The still-hazy impact of the gulf oil spill and lingering double-digit unemployment are making Floridians feel much worse off than they did a year ago, according to a University of Florida survey released Tuesday.
Florida's consumer confidence index fell 3 points in June to 67, UF reported. Among various components of the survey, the biggest drop was in perceptions of personal finances compared to a year ago. That plummeted 9 points to 45, a relatively low level.
"The decline in the personal finance questions suggests that on top of the weak recovery, the oil spill has caused some real economic pain, such as through jobs related to tourism and perceptions of lower property values," said Chris McCarty, survey director with UF's Bureau of Economic and Business Research.
The upshot: Since consumer confidence drives spending, retailers could be in for a sluggish summer.
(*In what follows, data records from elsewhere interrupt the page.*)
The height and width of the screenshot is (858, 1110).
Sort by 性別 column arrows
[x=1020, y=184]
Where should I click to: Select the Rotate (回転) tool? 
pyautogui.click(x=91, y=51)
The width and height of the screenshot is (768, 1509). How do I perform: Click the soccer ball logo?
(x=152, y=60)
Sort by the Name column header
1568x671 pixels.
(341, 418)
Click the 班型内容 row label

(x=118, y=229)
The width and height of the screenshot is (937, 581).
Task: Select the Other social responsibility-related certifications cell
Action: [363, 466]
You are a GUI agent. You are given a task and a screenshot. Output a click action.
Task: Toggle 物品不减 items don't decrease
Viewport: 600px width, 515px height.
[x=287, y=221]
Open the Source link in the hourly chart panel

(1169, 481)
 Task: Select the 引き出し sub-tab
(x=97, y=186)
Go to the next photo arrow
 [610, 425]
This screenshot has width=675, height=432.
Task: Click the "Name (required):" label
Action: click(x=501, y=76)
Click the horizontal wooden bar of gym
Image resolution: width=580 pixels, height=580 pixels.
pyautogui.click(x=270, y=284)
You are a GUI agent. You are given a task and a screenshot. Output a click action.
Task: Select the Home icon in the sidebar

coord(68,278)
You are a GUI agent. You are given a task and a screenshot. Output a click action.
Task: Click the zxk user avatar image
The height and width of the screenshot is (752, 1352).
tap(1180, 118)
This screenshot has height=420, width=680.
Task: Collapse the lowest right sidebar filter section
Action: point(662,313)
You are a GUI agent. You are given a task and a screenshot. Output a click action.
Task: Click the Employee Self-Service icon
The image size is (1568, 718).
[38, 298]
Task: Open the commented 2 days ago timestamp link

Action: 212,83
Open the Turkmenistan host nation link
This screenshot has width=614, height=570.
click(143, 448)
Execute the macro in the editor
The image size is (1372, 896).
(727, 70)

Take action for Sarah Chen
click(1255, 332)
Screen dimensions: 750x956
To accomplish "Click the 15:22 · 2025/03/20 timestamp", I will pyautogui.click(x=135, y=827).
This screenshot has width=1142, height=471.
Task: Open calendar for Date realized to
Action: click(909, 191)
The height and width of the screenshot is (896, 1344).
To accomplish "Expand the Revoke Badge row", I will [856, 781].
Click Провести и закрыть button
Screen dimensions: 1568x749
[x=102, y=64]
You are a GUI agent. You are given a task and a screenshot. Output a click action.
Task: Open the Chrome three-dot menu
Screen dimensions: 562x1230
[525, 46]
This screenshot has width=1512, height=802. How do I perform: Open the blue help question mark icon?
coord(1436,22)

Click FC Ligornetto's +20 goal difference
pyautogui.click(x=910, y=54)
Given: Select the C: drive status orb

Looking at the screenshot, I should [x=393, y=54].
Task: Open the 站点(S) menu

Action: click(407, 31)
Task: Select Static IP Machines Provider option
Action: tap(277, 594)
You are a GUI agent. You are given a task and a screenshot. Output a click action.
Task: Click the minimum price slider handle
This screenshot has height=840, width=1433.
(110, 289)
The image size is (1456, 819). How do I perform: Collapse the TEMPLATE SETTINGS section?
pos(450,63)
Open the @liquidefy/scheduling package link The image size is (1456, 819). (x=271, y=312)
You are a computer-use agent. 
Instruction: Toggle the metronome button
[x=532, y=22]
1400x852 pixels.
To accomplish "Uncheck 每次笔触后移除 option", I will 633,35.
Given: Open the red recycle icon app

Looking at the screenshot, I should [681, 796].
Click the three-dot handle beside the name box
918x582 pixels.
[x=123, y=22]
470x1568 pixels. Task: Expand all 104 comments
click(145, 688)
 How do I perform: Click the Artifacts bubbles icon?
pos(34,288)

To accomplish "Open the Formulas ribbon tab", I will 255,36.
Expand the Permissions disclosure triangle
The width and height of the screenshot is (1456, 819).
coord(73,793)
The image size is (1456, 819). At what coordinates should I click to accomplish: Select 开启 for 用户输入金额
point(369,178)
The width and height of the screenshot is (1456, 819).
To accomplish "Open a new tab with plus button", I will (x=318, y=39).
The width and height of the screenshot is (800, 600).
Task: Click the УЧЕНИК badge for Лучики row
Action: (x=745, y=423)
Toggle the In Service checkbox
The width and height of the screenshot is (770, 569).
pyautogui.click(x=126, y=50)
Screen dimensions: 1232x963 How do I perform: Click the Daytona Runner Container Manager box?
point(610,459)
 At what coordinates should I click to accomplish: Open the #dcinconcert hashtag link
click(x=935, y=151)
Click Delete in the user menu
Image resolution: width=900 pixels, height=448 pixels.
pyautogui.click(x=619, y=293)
McCarty, for one, predicts that recent drops in consumer confidence are unlikely to reverse until the leaking oil is stopped and the impact of the spill can be quantified.
"We should expect confidence, and therefore retail sales, to be anemic through the summer and perhaps well into the fall," he said.
The Florida numbers mirror nationwide findings from the New York-based Conference Board, whose Consumer Confidence Index dropped almost 10 points in June to 52.9, down from the revised 62.7 in May.
That's the biggest monthly drop since February.
"Increasing uncertainty and apprehension about the future state of the economy and labor market, no doubt a result of the recent slowdown in job growth, are the primary reasons for the sharp reversal in confidence," said Lynn Franco, director of the Conference Board Consumer Research Center.
The national unemployment rate, currently 9.7 percent, is expected to tick up slightly to 9.8 percent when the Labor Department releases its June data on Friday, according to economists surveyed by Thomson Reuters. Florida's jobless rate is at 12 percent and is also widely projected to rise this summer as part-time census jobs dry up.
Among other measurements in Florida's confidence report: Perceptions of U.S. economic conditions over the next year fell 2 points to 64; perceptions as to whether it is a good time to buy big-ticket items fell 1 point to 79.
The monthly telephone survey is benchmarked to 1966, meaning a value of 100 reflects the same level of confidence as in that year.